Identify statistics and parameters for linear regression.
Use the sampling distribution of slopes to evaluate a claim.
Activity: Does Seat Location Matter? Part 1
Today we start learning about inference for slope. The calculations for this are not difficult. In fact, we’d say they’re easier than the calculations for all the other inference procedures. But the conceptual thinking behind these procedures can be tough for students. We went back and forth trying to decide if we should take the time to create a sampling distribution for slope, and we decided it was worth it. So to start the chapter, today we are going to use simulation and random assignment to create many LSRLs and find the slope of each.
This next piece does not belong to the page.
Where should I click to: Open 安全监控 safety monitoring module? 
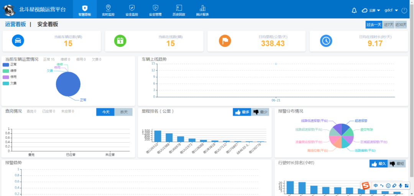tap(131, 10)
Before teaching this lesson you will need to make sets of 30 notecards that have each individual score written on them. Then explain to students that last year you were curious to see if the row a student sat in affected their grades. So you randomly assigned the students to rows and then recorded their score on the final exam. The data is given. The students should be able to complete the entire first page without teacher input.
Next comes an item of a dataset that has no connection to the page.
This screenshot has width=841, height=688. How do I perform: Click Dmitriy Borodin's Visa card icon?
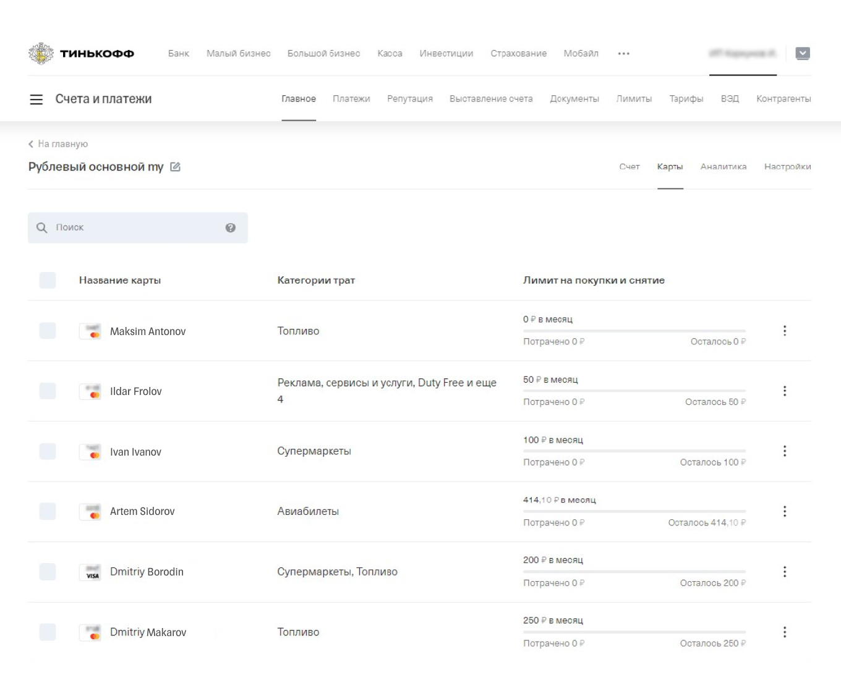(93, 572)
Discuss the slope and ask students if they are convinced that row impacts score on the final exam. Some will say yes, some will say no. Steer the discussion to the idea that we need to find out how likely it is that this slope occurs purely by chance if row has no effect on exam score. Pass out the sets of cards and give students time to complete the random assignment and to find the slope of each LSRL. Add the slopes to the dotplot on the board and use them to estimate a p-value.
You can extend the simulation by using the Two Quantitative Variables applet to do many, many random assignments.